DURATION, AMENDMENT AND TERMINATION
 
  The Board may suspend or terminate the Plan without stockholder approval or
ratification at any time or from time to time. In July 1995, the Board
approved an amendment to the Plan to extend the term of the Plan to July 26,
2005. If the stockholders fail to approve this Proposal 2, the Plan will
terminate on August 1, 2000.
 
                                       6
<PAGE>
 
  The Board may also amend the Plan at any time or from time to time. However,
no amendment will be effective unless approved by the stockholders of the
Company within twelve months before or after its adoption by the Board if the
amendment would: (a) modify the requirements as to eligibility for
participation (to the extent such modification requires stockholder approval
in order for the Plan to satisfy Section 422 of the Code, if applicable, or
Rule 16b-3 ("Rule 16b-3") of the Securities Exchange Act of 1934, as amended
(the "Exchange Act")); (b) increase the number of shares reserved for issuance
upon exercise of options; or (c) change any other provision of the Plan in any
other way if such modification requires stockholder approval in order to
comply with Rule 16b-3 or satisfy the requirements of Section 422 of the Code.

- [Data lines]:

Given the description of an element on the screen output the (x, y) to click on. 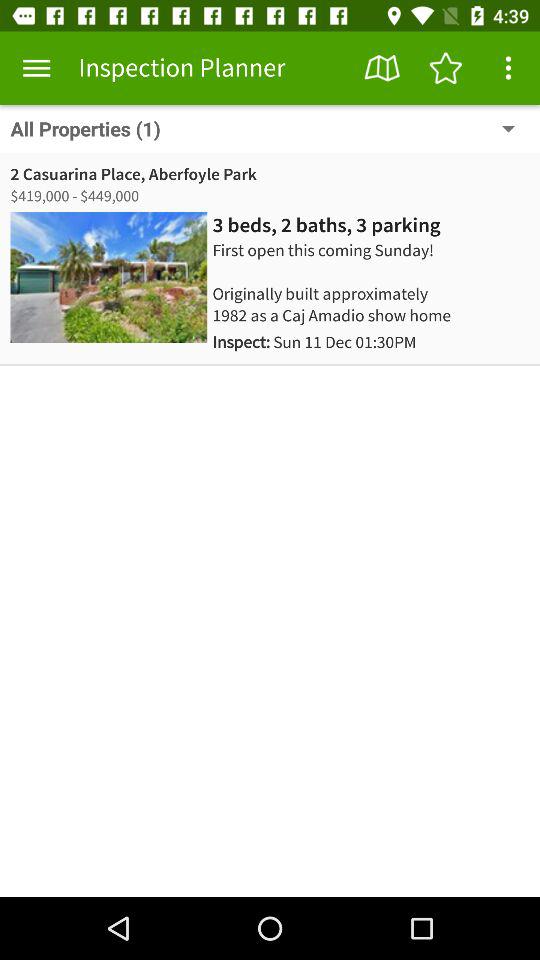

- [Stated problem]: Condense the paragraph of the plan excerpt that begins "The Board may also amend the Plan" into a short bulleted list that keeps its main facts. The data has nothing to do with the plan excerpt.

- [Written solution]:
The Board may amend the Plan at any time. An amendment takes effect only if stockholders approve it within twelve months before or after the Board adopts it, when the amendment would:
- change eligibility for participation, where stockholder approval is needed for the Plan to satisfy Section 422 of the Code (if applicable) or Rule 16b-3 of the Exchange Act
- increase the number of shares reserved for issuance upon exercise of options
- change any other provision in a way that needs stockholder approval to comply with Rule 16b-3 or satisfy Section 422 of the Code